Os caminhos ainda precisam ser melhor esclarecidos. Mas, geralmente, a comprovação é feita pelo próprio fabricante ou sociedade médica quando tem uma nova tecnologia, tratamento ou medicamento. Eles submetem-se à ANS, com todas as exigências e trâmites especificados pela agência. O prazo para o aval pode durar de seis meses a dois anos. O grande problema é que, na maioria das vezes, o fabricante não está no Brasil ou não há interesse comercial para tratamentos de doenças que têm pouca frequência na população e uma oferta menor no mercado nacional.

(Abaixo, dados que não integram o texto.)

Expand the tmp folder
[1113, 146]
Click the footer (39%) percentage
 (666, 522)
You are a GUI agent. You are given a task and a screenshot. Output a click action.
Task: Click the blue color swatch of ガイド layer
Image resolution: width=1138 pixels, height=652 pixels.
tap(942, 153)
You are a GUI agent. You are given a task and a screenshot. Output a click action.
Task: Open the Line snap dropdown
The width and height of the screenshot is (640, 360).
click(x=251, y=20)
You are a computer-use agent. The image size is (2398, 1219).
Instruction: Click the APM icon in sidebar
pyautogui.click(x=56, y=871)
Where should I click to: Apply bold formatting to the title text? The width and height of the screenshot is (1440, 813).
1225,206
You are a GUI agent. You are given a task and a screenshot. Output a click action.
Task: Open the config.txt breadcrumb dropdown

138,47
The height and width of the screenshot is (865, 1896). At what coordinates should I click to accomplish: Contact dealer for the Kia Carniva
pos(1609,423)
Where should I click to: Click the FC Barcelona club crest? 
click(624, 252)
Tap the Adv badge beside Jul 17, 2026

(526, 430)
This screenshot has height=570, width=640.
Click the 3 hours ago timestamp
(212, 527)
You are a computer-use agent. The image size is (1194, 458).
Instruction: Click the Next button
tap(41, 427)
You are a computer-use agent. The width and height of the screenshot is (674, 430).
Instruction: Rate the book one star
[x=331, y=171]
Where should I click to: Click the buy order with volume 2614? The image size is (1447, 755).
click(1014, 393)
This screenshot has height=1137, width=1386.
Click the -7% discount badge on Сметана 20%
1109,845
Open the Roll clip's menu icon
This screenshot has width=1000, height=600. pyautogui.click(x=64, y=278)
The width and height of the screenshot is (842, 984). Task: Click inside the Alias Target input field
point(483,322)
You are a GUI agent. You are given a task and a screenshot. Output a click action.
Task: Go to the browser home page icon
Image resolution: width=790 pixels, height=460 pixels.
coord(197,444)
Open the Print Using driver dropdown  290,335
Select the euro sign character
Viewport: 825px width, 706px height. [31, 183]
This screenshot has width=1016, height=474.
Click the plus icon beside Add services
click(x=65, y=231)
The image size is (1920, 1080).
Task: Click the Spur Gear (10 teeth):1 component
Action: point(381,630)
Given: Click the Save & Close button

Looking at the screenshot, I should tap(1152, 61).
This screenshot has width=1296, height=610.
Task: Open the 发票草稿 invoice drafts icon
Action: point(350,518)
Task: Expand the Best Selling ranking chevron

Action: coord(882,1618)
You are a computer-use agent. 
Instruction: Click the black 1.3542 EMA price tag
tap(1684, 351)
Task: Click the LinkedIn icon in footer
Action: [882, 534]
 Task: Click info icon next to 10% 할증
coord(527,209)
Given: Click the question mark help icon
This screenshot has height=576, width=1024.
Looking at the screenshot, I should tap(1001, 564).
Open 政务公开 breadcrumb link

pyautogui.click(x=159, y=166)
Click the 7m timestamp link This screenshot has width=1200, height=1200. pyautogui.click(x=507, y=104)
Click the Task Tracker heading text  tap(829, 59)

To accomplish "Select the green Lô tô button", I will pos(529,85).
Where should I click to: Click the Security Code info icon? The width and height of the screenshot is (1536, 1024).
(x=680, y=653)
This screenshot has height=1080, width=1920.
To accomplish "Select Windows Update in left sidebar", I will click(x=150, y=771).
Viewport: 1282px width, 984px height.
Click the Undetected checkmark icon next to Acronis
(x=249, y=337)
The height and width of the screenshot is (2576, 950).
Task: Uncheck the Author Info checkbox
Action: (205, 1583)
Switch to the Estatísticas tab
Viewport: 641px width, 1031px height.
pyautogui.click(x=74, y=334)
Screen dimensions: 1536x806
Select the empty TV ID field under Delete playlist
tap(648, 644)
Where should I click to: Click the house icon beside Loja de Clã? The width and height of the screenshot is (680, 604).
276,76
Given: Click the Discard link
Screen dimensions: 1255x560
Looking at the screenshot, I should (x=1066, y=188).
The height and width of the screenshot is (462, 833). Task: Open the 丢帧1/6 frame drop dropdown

O que o cidadão pode fazer ?
A ANS tem aberto canais para o cidadão, pelo próprio site da agência, clicando no “espaço do consumidor” (que pode ser acessado pelo endereço eletrônico: https://www.gov.br/ans/pt-br/assuntos/consumidor). Nesse espaço, o cidadão pode consultar a cobertura específica e denunciar caso o plano não esteja cumprindo a regra. É possível fazer a reclamação diretamente à agência, que deve notificar as operadoras sobre a reclamação e fazer uma devolutiva ao cidadão. A pessoa também pode enviar a proposta para a operadora com a previsão da ANS. Caso não haja manifestação de nenhum dos envolvidos, a saída é judicializar. O paciente ou cidadão deve comprovar que sua situação entra no rol de exceções. A ação é movida contra a operadora.
Quais pontos se deve ficar de olho?
É preciso observar a própria situação e necessidade de atendimento e se consta ou não no rol. É importante também questionar se a operadora de fato está atualizada com a lista mais recente da ANS, caso perceba algum tipo de desvinculação com o rol atual deve-se imediatamente fazer a reclamação na própria operadora e na ANS. Você pode conferir a lista da ANS pelo site da agência na aba de “espaço do consumidor” e “o que o seu plano deve cobrir”.